State the number of lines in these records that include the string "heading", and say nothing more.

Extracted entries =>

--- START ---

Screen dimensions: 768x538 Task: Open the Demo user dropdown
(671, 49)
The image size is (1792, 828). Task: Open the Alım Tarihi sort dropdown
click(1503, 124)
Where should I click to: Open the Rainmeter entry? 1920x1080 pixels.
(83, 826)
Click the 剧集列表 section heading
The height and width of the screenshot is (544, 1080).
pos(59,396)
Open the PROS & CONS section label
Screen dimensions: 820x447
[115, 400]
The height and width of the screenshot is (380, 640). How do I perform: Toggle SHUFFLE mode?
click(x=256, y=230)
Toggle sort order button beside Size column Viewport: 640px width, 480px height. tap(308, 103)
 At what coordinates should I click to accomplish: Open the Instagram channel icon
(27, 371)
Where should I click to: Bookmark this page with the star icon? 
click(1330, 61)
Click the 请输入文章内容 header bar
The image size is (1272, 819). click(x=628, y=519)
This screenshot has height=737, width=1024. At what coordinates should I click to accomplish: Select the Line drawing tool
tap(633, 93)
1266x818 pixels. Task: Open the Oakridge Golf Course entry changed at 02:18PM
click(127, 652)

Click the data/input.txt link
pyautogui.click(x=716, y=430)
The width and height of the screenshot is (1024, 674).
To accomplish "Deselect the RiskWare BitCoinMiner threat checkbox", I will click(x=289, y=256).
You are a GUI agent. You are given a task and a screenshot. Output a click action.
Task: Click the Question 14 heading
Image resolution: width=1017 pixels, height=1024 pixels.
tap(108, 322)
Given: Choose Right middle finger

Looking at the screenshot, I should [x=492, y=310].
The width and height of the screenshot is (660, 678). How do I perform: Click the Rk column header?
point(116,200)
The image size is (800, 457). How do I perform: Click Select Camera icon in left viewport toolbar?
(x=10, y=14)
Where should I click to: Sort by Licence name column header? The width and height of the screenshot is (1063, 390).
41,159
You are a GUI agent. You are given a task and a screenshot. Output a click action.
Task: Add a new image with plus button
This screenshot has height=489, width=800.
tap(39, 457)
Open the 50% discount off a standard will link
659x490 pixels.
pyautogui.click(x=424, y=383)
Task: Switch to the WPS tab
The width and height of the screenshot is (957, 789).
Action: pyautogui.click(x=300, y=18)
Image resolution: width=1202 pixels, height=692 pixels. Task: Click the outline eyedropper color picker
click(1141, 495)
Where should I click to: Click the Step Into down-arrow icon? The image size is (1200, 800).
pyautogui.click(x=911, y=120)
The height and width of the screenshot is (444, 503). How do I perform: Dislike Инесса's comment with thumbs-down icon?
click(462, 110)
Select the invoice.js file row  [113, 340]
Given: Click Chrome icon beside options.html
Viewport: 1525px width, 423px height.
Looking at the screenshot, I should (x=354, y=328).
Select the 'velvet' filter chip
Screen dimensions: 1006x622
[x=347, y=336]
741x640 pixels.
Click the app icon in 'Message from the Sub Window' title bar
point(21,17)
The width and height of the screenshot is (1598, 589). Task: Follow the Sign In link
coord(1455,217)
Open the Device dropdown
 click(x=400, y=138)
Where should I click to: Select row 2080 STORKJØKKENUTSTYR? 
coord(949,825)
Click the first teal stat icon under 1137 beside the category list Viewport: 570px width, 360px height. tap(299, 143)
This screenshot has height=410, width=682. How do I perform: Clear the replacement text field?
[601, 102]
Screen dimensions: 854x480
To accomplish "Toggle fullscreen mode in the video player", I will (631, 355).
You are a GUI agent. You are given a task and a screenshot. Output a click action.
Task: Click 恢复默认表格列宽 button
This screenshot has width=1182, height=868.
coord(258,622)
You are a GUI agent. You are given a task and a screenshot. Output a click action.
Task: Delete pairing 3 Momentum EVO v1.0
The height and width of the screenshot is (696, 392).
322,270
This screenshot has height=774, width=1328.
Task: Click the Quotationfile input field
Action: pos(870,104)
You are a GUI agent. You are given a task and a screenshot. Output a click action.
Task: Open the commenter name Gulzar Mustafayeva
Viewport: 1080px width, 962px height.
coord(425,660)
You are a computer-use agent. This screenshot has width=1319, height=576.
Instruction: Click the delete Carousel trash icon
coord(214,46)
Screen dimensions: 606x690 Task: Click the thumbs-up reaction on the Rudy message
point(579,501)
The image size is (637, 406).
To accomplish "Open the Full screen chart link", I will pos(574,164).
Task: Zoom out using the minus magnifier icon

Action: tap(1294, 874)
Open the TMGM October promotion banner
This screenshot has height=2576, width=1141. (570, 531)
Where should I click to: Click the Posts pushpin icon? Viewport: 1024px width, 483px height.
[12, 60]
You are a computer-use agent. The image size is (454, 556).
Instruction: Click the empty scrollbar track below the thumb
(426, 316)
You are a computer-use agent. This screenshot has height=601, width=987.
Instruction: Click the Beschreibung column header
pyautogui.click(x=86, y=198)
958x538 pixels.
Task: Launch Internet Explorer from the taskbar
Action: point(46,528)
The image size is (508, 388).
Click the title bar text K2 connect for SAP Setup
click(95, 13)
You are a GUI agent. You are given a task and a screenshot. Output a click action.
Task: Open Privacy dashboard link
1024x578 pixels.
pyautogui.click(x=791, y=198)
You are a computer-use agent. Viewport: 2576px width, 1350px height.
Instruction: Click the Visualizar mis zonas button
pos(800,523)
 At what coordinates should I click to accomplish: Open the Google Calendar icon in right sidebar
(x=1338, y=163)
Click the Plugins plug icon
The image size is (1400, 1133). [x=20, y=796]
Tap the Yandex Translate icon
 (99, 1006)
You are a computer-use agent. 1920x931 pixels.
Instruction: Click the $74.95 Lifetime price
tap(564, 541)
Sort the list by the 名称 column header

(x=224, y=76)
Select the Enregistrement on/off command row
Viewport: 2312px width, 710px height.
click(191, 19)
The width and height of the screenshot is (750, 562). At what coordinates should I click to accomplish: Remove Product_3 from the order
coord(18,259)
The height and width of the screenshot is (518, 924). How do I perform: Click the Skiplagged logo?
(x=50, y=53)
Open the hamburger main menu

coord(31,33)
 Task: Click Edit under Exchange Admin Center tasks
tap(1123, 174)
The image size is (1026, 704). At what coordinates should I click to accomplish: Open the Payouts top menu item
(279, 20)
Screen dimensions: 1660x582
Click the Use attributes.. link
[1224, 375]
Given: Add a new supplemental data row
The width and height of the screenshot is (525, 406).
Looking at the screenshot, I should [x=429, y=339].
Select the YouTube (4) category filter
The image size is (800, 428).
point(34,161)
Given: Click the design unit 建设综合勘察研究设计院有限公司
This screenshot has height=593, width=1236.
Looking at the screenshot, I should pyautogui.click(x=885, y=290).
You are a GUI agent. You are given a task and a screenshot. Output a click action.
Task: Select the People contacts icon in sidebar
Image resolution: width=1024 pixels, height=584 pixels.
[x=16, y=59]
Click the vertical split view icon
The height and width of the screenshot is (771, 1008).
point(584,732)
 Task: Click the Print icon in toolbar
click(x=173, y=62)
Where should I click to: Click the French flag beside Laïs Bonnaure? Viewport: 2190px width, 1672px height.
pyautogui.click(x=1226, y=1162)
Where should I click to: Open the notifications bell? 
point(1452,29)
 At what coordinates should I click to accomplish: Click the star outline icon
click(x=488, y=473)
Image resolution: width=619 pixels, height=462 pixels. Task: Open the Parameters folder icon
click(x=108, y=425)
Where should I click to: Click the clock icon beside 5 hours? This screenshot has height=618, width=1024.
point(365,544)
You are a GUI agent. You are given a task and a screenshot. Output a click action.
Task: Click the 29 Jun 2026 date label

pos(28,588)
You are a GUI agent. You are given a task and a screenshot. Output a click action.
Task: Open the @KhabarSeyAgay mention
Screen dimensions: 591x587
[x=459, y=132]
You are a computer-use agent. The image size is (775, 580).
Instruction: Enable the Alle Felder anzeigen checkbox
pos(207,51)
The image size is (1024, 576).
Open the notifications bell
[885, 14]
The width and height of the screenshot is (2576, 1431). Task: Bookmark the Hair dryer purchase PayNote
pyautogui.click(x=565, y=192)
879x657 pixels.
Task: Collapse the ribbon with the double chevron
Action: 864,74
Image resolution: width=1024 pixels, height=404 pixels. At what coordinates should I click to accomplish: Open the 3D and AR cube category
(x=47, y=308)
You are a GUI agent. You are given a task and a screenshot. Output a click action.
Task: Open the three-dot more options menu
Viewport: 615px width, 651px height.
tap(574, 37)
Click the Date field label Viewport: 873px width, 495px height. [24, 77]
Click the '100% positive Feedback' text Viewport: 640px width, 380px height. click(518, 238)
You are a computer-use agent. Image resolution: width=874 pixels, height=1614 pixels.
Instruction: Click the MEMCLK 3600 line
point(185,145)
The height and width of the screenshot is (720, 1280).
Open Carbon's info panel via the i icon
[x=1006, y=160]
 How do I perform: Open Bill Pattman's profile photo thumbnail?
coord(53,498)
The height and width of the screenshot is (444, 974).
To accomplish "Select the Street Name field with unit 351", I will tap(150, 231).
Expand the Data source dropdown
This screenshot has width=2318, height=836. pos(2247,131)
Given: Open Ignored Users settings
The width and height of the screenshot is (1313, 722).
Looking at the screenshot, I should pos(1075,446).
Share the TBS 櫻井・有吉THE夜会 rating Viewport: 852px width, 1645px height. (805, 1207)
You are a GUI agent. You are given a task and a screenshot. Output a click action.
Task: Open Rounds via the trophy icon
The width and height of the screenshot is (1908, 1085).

--- END ---

Output of the exercise =>
2